**PROMPT:**
An exact copy of the entries below is needed, with every picture left out.

□ □ □

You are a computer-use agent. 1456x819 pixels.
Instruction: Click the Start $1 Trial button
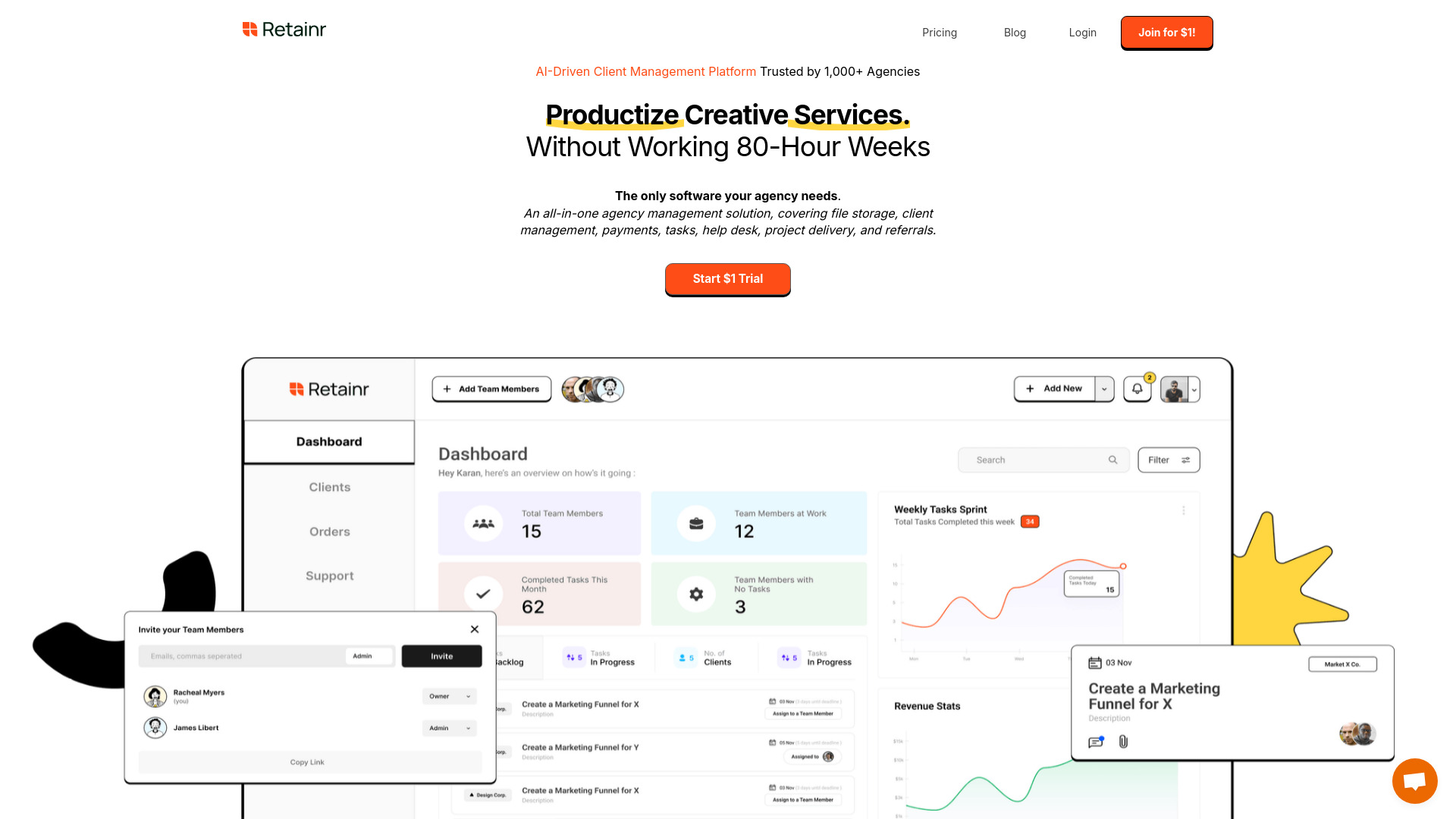coord(728,278)
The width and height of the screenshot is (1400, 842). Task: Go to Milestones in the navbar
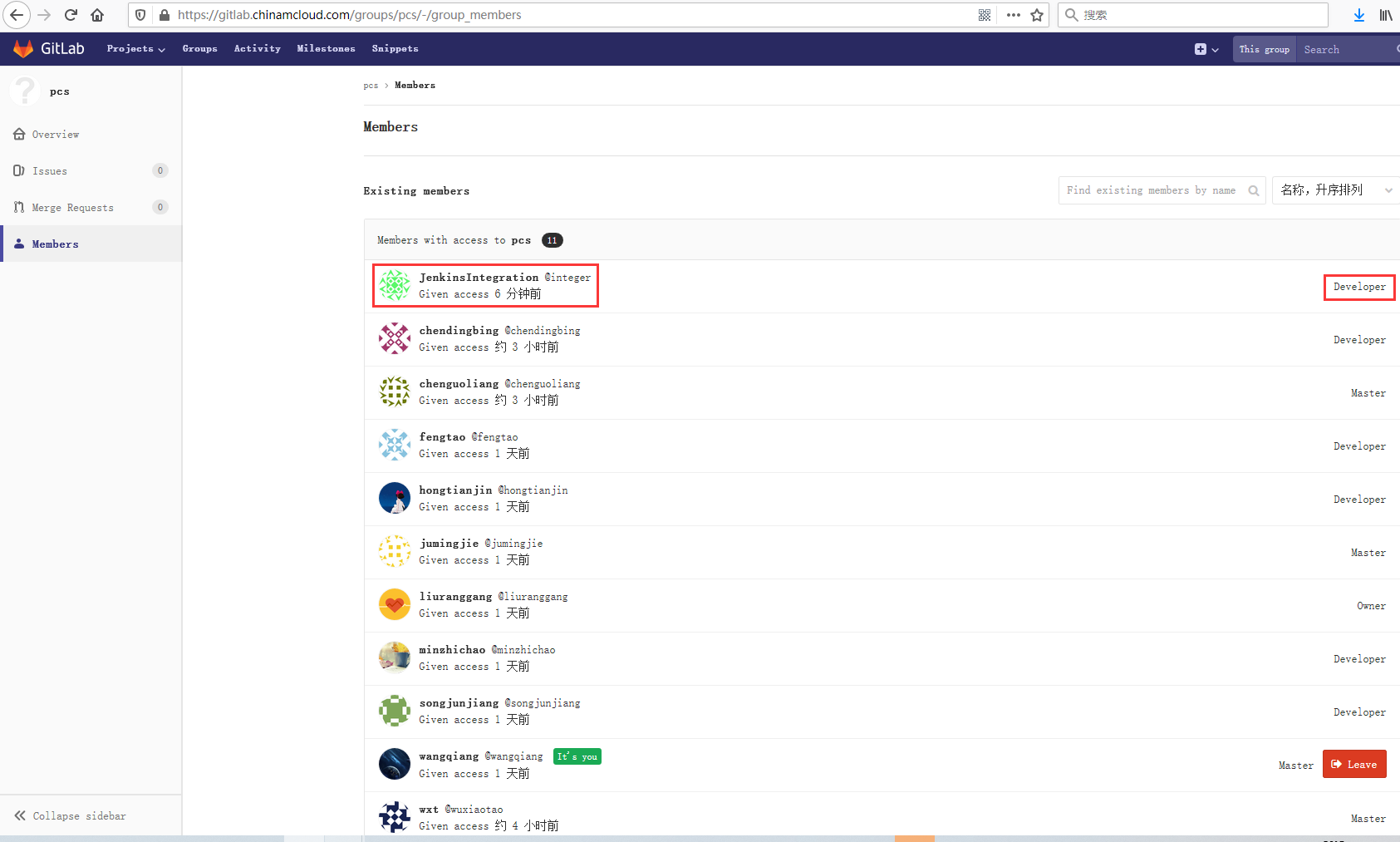326,49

□ □ □

**EXERCISE OUTPUT:**
You are a computer-use agent. 1456x819 pixels.
Instruction: Click the Start $1 Trial button
coord(728,278)
The width and height of the screenshot is (1400, 842). Task: Go to Milestones in the navbar
326,49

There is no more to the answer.